Molecular Dynamics Simulations of Solutions at Constant Chemical Potential

TL;DR

This paper introduces the CμMD method, enabling molecular dynamics simulations at constant chemical potential by controlling molecular exchange with a reservoir, thus overcoming finite-size effects in solution studies.

Contribution

The paper presents a novel CμMD method that maintains constant chemical potential in MD simulations, allowing more accurate modeling of solution processes.

Findings

Successfully applied to urea crystallization in water

Enabled study of crystal growth dynamics under constant supersaturation

Extracted growth rates and free-energy barriers

Abstract

Molecular Dynamics studies of chemical processes in solution are of great value in a wide spectrum of applications, which range from nano-technology to pharmaceutical chemistry. However, these calculations are affected by severe finite-size effects, such as the solution being depleted as the chemical process proceeds, which influence the outcome of the simulations. To overcome these limitations, one must allow the system to exchange molecules with a macroscopic reservoir, thus sampling a Grand-Canonical ensemble. Despite the fact that different remedies have been proposed, this still represents a key challenge in molecular simulations.
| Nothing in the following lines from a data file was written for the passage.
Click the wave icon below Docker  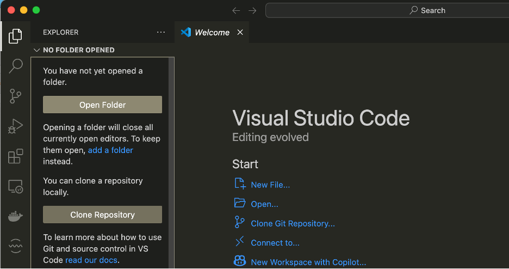click(x=15, y=245)
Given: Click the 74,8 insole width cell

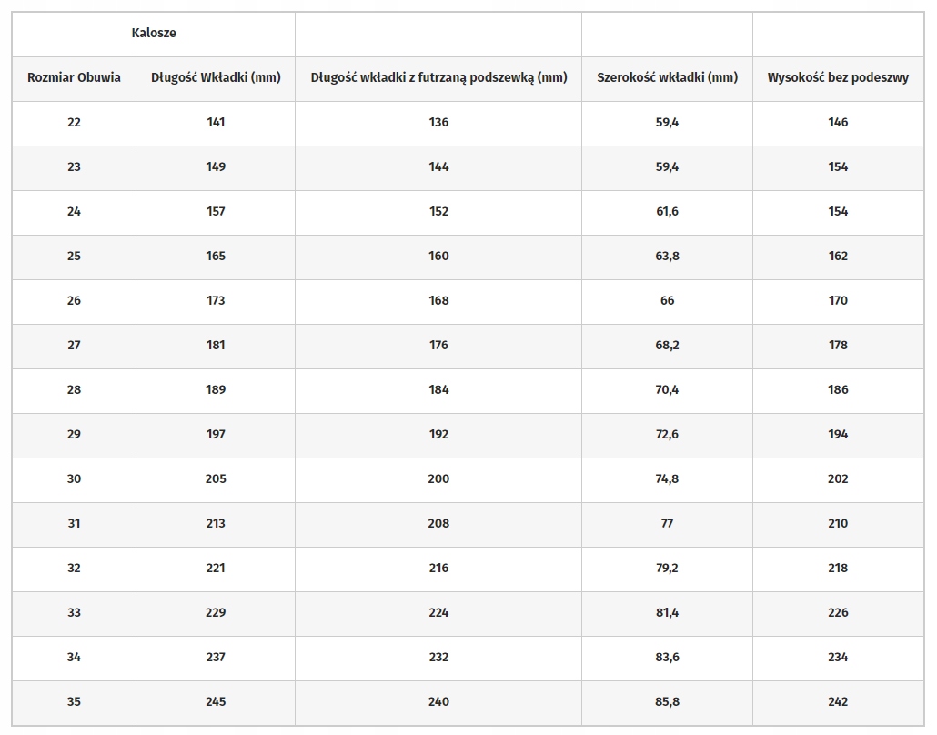Looking at the screenshot, I should click(667, 479).
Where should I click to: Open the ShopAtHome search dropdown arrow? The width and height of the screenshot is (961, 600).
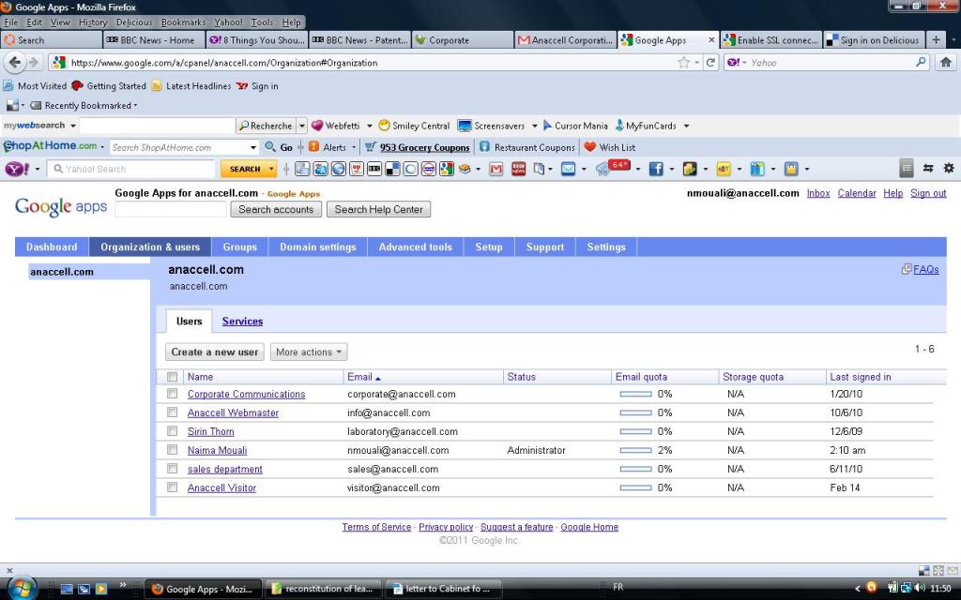click(253, 147)
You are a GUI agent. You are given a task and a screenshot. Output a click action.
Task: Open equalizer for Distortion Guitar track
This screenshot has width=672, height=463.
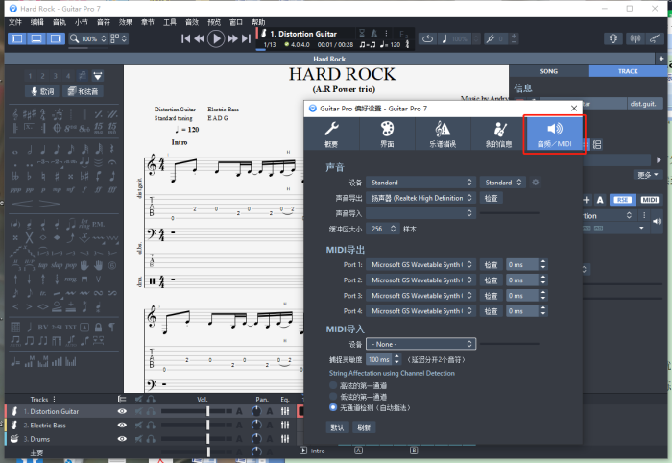pyautogui.click(x=285, y=411)
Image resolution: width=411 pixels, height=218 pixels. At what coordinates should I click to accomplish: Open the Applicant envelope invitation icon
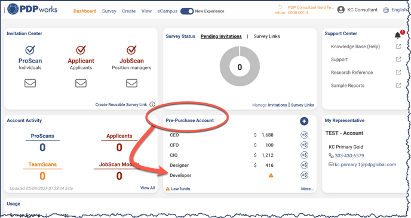(x=81, y=83)
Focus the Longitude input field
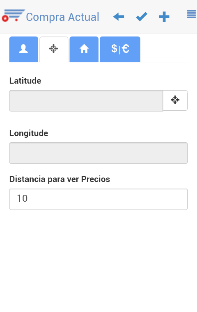 99,153
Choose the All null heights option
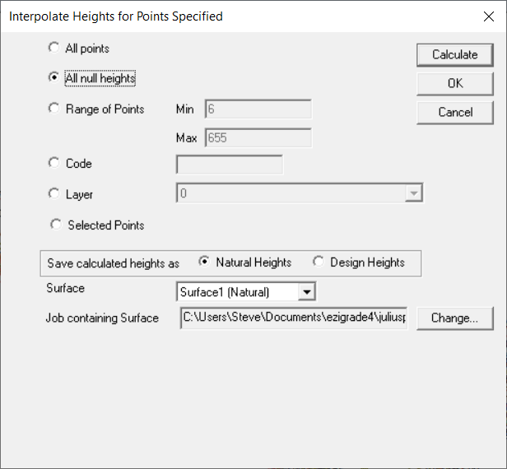This screenshot has width=507, height=469. point(55,78)
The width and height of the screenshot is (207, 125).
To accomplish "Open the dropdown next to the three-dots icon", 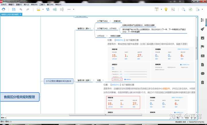I will (73, 9).
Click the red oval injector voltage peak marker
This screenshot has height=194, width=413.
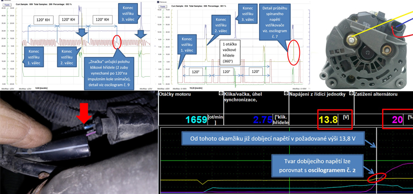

In the present work we propose the Constant Chemical Potential Molecular Dynamics (C$\mu$MD) method, which introduces an external force that controls the environment of the chemical process of interest. This external force, drawing molecules from a finite reservoir, maintains the chemical potential constant in the region where the process takes place. We have applied the C$\mu$MD method to the paradigmatic case of urea crystallization in aqueous solution. As a result, we have been able to study crystal growth dynamics under constant supersaturation conditions, and to extract growth rates and free-energy barriers.